INDIGÊNCIAS

Colagem e nanquim sobre papel.
Indigente salutar urbano, aquele que grita ajuda com o Português Errado e transparece aos raios solares.  É isso, oras; quer mais? Um envolvido por crosta de matéria passada, com trapos do presente recusados e regrados. Íntimo do piche e do asfalto, das rochas que sustentam a cidade geométrica. E ainda dizem que há gente simétrica. Ele nem tenta, pois a pele descara a idade e os olhos gritam cansaço; afinal, submeteu-se aos prazeres terrenos em troca de um ilustre futuro de dedicação, comprometimento e entendimento. Um culpado. Culpado por cobrir-se inteiramente da sociedade com seu manto mais surrado que seu estômago; por humilhar-se de joelhos no concreto fervente da rua granulado com pedras e bactérias que entrarão em seu corpo incapaz de proteger-se de si próprio; por virar as costas para a fácil vida imposta a ele, composta por ele e suposta dele.
Mamãe gosta que eu pense assim… Ela não sorri quando peno; ela saci quando aceno. Mamãe fraqueja quando cruza olhares com ele. É frequente; a casa dele é nosso bairro; e a vida dele é nosso barro. Papai, por outro lado, vê nele um brilho, que reina no fundo da alma camuflada pelas falas e gestos inimigos; sempre bom dia aqui, bom dia ali. Ensinou-me papai que o tal do Indigente era um homem livre, mas que a liberdade tem um preço; o Indigente urbano, por exemplo, destranca as correntes que o prendem ao mundo, mas sacrifica a certeza de comer todos os dias. E aqui explica-se o restante: salutar à estrutura, que finge ser necessária para o bem-estar; sem emprego? um livre sem comida - e o alimento que move as espécies na evolução e no desenvolvimento secular... Não pode, então, desacorrentar-se, dizem-me.

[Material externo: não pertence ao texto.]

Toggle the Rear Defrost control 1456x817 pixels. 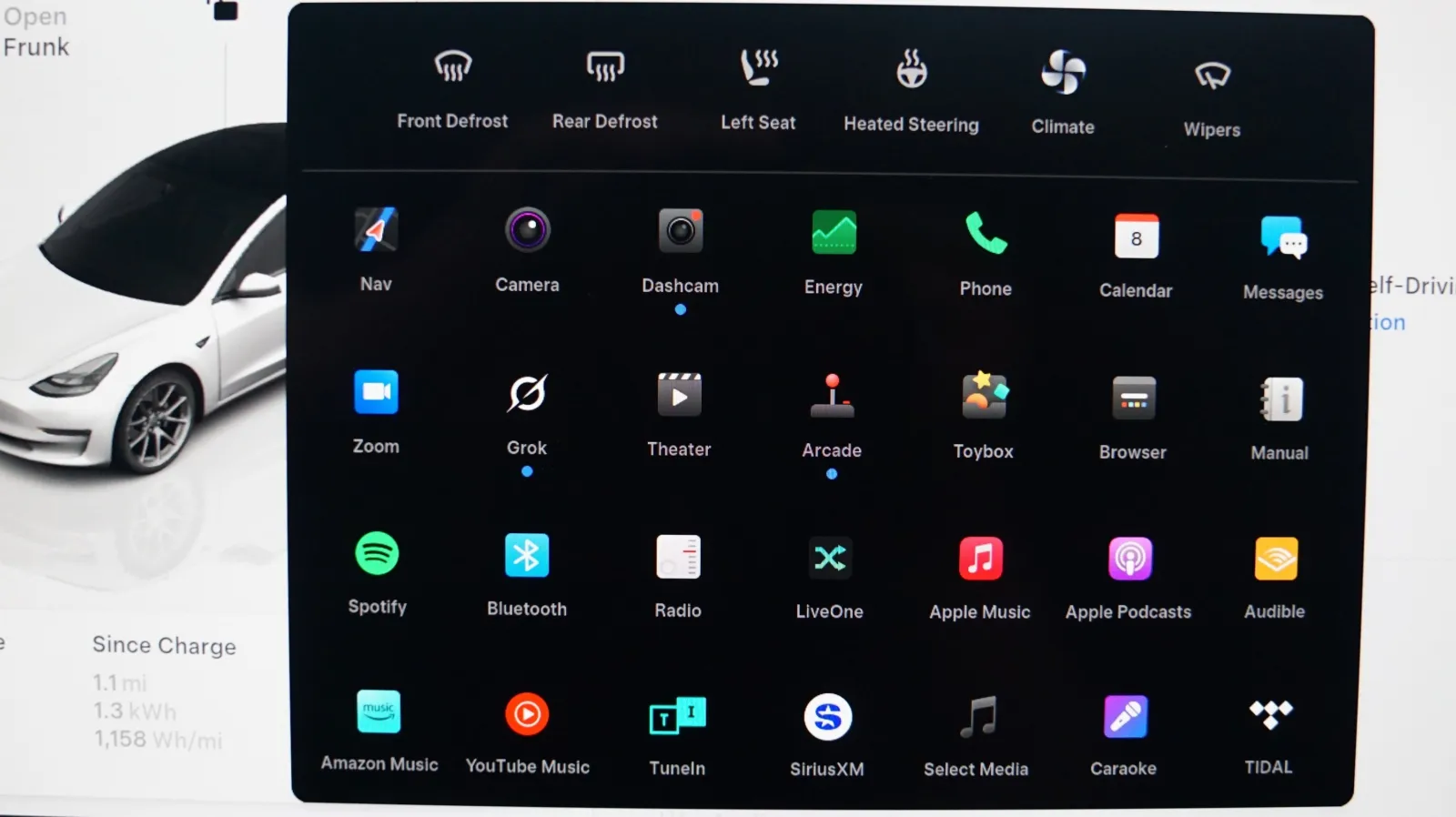click(x=605, y=68)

Aprendizado meu provém do antagonismo familiar. Aprendi que mamãe e papai se odeiam e que estão juntos por mim. Aprendi que indiretamente sou a infelicidade deles, sou o laço incômodo que ata uma relação já gasta. Aprendi que sou a corrente deles; seriam indigentes se não por mim, seriam a indigência casual, tão banal que nem um vulto vê nossos olhos: a do amor desfeito ou, como outros preferem, amor perfeito. Essa, aprendi muito bem, começa com a esperança. Ela guia um caminho dourado que ruma à glória, à paz e à serenidade íntima. O labirinto tortuoso que encobre o trajeto, entretanto, impede que a massa de recém casados encontrem o final colorido e, ao invés disso, leva-a para angustiar e para aperfeiçoar a capacidade de se desculpar. Uma bênção não substitui anos de calma e entendimento, e essa é a essência que saiu do frasco da relação antagônica familiar, há anos fechado. Aprendi isso com meus pais, suponho eu.
Suponho por não dominar as artes mentais do saber. Tanto dizem “descobri isso; já sei daquilo” que a realidade até veste a capa da facilidade. Comigo, infelizmente, não funciona no mesmo jogo. A certeza dos fatos não cabe a mim; quem raios sou eu, aliás? Não sou, afinal, mais um indigente? Não somos todos indigentes? Donos singulares de indigências raras e particulares, mas que, como um todo, compõem a rede de indiferentes do mundo. Alguns indigenciam a saúde, gastam-se da juventude e gozam dela; outros, a felicidade, queimam-se nela e afogam-na; e há aqueles que se esquecem de que cada frequência sonora, cada sabor, cada cheiro, cada toque cria um universo totalmente diferente, mas que, ao mesmo tempo, despencam no mesmo buraco.
Será que o sol levanta por nós, da forma como nos contam? Não somos mais animais indigentes revoltados com o mundo e com as dúvidas que sempre permearão as mentes? Não cantamos no mesmo tom da mata? Não sei, apenas suponho. Como disse, meu aprendizado é incerto, é tudo no mundo. Talho em folha de ouro, no entanto, a suposição da minha vida, aquela que circunda minhas crenças e belezas: A neblina, na verdade, é produção humana; nada impede nossa visão total. Nada senão o Indulgente salutar urbano.